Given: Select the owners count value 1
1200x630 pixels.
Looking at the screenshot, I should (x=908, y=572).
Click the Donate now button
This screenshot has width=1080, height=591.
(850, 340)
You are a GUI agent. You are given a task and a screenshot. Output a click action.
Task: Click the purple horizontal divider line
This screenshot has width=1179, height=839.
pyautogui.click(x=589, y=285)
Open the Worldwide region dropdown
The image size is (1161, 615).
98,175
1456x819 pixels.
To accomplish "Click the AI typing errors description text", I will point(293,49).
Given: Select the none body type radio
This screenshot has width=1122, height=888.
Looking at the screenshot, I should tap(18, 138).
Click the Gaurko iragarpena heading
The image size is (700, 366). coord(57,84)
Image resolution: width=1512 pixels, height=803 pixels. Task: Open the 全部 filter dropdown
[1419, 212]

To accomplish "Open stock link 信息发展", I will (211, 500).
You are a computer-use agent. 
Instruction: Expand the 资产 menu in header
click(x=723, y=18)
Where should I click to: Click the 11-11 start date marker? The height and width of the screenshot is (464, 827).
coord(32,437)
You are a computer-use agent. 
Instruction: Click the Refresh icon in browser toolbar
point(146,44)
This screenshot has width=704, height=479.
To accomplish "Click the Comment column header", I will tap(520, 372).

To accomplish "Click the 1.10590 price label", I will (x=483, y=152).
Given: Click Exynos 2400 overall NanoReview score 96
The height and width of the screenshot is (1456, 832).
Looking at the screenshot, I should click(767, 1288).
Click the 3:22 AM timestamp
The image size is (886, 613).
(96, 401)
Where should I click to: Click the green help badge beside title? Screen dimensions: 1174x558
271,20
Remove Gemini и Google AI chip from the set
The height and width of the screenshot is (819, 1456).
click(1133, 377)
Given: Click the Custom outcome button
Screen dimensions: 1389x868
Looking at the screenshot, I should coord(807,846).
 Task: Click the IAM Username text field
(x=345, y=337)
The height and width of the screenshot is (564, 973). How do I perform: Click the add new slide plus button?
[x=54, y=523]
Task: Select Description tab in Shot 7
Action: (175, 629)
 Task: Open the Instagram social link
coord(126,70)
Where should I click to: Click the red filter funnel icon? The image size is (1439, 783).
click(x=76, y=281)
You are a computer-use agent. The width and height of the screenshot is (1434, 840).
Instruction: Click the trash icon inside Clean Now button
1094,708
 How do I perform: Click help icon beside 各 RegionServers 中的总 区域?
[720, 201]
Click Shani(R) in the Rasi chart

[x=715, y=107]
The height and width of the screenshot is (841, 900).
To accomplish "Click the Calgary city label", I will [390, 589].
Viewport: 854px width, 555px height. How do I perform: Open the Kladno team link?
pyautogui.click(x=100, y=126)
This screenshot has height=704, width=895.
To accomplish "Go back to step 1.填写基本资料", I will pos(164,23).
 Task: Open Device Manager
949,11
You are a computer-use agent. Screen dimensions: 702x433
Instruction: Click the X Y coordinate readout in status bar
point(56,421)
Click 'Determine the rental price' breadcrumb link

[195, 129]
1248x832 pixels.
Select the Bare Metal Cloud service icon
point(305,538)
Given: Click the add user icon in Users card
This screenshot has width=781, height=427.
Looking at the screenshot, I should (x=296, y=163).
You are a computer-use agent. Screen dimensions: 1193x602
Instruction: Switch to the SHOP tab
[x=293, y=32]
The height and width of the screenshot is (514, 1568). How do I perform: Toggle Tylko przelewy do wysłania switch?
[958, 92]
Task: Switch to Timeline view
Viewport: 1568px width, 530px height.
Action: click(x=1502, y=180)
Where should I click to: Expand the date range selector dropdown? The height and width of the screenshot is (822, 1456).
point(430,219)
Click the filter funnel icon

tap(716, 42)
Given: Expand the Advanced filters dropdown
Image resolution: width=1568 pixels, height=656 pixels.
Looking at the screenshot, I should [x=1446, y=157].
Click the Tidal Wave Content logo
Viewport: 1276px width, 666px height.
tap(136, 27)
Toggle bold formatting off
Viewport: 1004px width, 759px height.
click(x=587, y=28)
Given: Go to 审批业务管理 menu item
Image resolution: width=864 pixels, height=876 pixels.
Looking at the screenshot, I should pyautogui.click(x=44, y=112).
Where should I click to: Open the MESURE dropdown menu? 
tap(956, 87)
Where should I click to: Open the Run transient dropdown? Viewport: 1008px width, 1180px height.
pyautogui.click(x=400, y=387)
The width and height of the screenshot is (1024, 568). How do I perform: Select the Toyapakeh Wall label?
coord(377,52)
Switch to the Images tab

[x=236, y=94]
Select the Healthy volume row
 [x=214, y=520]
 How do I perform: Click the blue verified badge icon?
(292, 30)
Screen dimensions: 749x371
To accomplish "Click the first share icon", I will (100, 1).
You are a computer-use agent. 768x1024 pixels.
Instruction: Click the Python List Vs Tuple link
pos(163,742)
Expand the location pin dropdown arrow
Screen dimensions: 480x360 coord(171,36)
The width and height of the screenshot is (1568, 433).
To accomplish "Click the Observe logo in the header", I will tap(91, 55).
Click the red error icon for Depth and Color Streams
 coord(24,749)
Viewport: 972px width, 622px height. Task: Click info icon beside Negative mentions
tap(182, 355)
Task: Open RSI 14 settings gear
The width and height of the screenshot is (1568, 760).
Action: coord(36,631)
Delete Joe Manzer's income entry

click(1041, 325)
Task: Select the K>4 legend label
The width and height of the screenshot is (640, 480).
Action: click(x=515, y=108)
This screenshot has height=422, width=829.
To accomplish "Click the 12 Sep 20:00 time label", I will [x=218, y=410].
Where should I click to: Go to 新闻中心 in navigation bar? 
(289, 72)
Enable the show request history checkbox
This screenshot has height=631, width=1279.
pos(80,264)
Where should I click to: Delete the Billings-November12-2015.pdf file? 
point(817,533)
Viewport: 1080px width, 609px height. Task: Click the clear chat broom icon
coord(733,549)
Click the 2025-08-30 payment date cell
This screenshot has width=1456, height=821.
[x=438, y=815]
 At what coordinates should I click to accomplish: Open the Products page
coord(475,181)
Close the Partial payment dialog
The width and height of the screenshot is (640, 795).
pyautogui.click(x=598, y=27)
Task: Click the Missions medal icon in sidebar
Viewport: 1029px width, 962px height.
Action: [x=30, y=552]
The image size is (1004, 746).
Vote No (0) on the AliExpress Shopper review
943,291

****************************************

Assignment — Reproduce the listing exactly. Every line stays as it is.

Task solution —
Given: Select the owners count value 1
1200x630 pixels.
Looking at the screenshot, I should (x=908, y=572).
Click the Donate now button
This screenshot has width=1080, height=591.
(850, 340)
You are a GUI agent. You are given a task and a screenshot. Output a click action.
Task: Click the purple horizontal divider line
This screenshot has width=1179, height=839.
pyautogui.click(x=589, y=285)
Open the Worldwide region dropdown
The image size is (1161, 615).
98,175
1456x819 pixels.
To accomplish "Click the AI typing errors description text", I will point(293,49).
Given: Select the none body type radio
This screenshot has width=1122, height=888.
Looking at the screenshot, I should tap(18, 138).
Click the Gaurko iragarpena heading
The image size is (700, 366). coord(57,84)
Image resolution: width=1512 pixels, height=803 pixels. Task: Open the 全部 filter dropdown
[1419, 212]

To accomplish "Open stock link 信息发展", I will (211, 500).
You are a computer-use agent. 
Instruction: Expand the 资产 menu in header
click(x=723, y=18)
Where should I click to: Click the 11-11 start date marker? The height and width of the screenshot is (464, 827).
coord(32,437)
You are a computer-use agent. 
Instruction: Click the Refresh icon in browser toolbar
point(146,44)
This screenshot has width=704, height=479.
To accomplish "Click the Comment column header", I will tap(520, 372).

To accomplish "Click the 1.10590 price label", I will (x=483, y=152).
Given: Click Exynos 2400 overall NanoReview score 96
The height and width of the screenshot is (1456, 832).
Looking at the screenshot, I should click(767, 1288).
Click the 3:22 AM timestamp
The image size is (886, 613).
(96, 401)
Where should I click to: Click the green help badge beside title? Screen dimensions: 1174x558
271,20
Remove Gemini и Google AI chip from the set
The height and width of the screenshot is (819, 1456).
click(1133, 377)
Given: Click the Custom outcome button
Screen dimensions: 1389x868
Looking at the screenshot, I should coord(807,846).
 Task: Click the IAM Username text field
(x=345, y=337)
The height and width of the screenshot is (564, 973). How do I perform: Click the add new slide plus button?
[x=54, y=523]
Task: Select Description tab in Shot 7
Action: (175, 629)
 Task: Open the Instagram social link
coord(126,70)
Where should I click to: Click the red filter funnel icon? The image size is (1439, 783).
click(x=76, y=281)
You are a computer-use agent. The width and height of the screenshot is (1434, 840).
Instruction: Click the trash icon inside Clean Now button
1094,708
 How do I perform: Click help icon beside 各 RegionServers 中的总 区域?
[720, 201]
Click Shani(R) in the Rasi chart

[x=715, y=107]
The height and width of the screenshot is (841, 900).
To accomplish "Click the Calgary city label", I will [390, 589].
Viewport: 854px width, 555px height. How do I perform: Open the Kladno team link?
pyautogui.click(x=100, y=126)
This screenshot has height=704, width=895.
To accomplish "Go back to step 1.填写基本资料", I will pos(164,23).
 Task: Open Device Manager
949,11
You are a computer-use agent. Screen dimensions: 702x433
Instruction: Click the X Y coordinate readout in status bar
point(56,421)
Click 'Determine the rental price' breadcrumb link

[195, 129]
1248x832 pixels.
Select the Bare Metal Cloud service icon
point(305,538)
Given: Click the add user icon in Users card
This screenshot has width=781, height=427.
Looking at the screenshot, I should (x=296, y=163).
You are a computer-use agent. Screen dimensions: 1193x602
Instruction: Switch to the SHOP tab
[x=293, y=32]
The height and width of the screenshot is (514, 1568). How do I perform: Toggle Tylko przelewy do wysłania switch?
[958, 92]
Task: Switch to Timeline view
Viewport: 1568px width, 530px height.
Action: click(x=1502, y=180)
Where should I click to: Expand the date range selector dropdown? The height and width of the screenshot is (822, 1456).
point(430,219)
Click the filter funnel icon

tap(716, 42)
Given: Expand the Advanced filters dropdown
Image resolution: width=1568 pixels, height=656 pixels.
Looking at the screenshot, I should [x=1446, y=157].
Click the Tidal Wave Content logo
Viewport: 1276px width, 666px height.
tap(136, 27)
Toggle bold formatting off
Viewport: 1004px width, 759px height.
click(x=587, y=28)
Given: Go to 审批业务管理 menu item
Image resolution: width=864 pixels, height=876 pixels.
Looking at the screenshot, I should pyautogui.click(x=44, y=112).
Where should I click to: Open the MESURE dropdown menu? 
tap(956, 87)
Where should I click to: Open the Run transient dropdown? Viewport: 1008px width, 1180px height.
pyautogui.click(x=400, y=387)
The width and height of the screenshot is (1024, 568). How do I perform: Select the Toyapakeh Wall label?
coord(377,52)
Switch to the Images tab

[x=236, y=94]
Select the Healthy volume row
 [x=214, y=520]
 How do I perform: Click the blue verified badge icon?
(292, 30)
Screen dimensions: 749x371
To accomplish "Click the first share icon", I will (100, 1).
You are a computer-use agent. 768x1024 pixels.
Instruction: Click the Python List Vs Tuple link
pos(163,742)
Expand the location pin dropdown arrow
Screen dimensions: 480x360 coord(171,36)
The width and height of the screenshot is (1568, 433).
To accomplish "Click the Observe logo in the header", I will tap(91, 55).
Click the red error icon for Depth and Color Streams
 coord(24,749)
Viewport: 972px width, 622px height. Task: Click info icon beside Negative mentions
tap(182, 355)
Task: Open RSI 14 settings gear
The width and height of the screenshot is (1568, 760).
Action: coord(36,631)
Delete Joe Manzer's income entry

click(1041, 325)
Task: Select the K>4 legend label
The width and height of the screenshot is (640, 480).
Action: click(x=515, y=108)
This screenshot has height=422, width=829.
To accomplish "Click the 12 Sep 20:00 time label", I will [x=218, y=410].
Where should I click to: Go to 新闻中心 in navigation bar? 
(289, 72)
Enable the show request history checkbox
This screenshot has height=631, width=1279.
pos(80,264)
Where should I click to: Delete the Billings-November12-2015.pdf file? 
point(817,533)
Viewport: 1080px width, 609px height. Task: Click the clear chat broom icon
coord(733,549)
Click the 2025-08-30 payment date cell
This screenshot has width=1456, height=821.
[x=438, y=815]
 At what coordinates should I click to accomplish: Open the Products page
coord(475,181)
Close the Partial payment dialog
The width and height of the screenshot is (640, 795).
pyautogui.click(x=598, y=27)
Task: Click the Missions medal icon in sidebar
Viewport: 1029px width, 962px height.
Action: [x=30, y=552]
The image size is (1004, 746).
Vote No (0) on the AliExpress Shopper review
943,291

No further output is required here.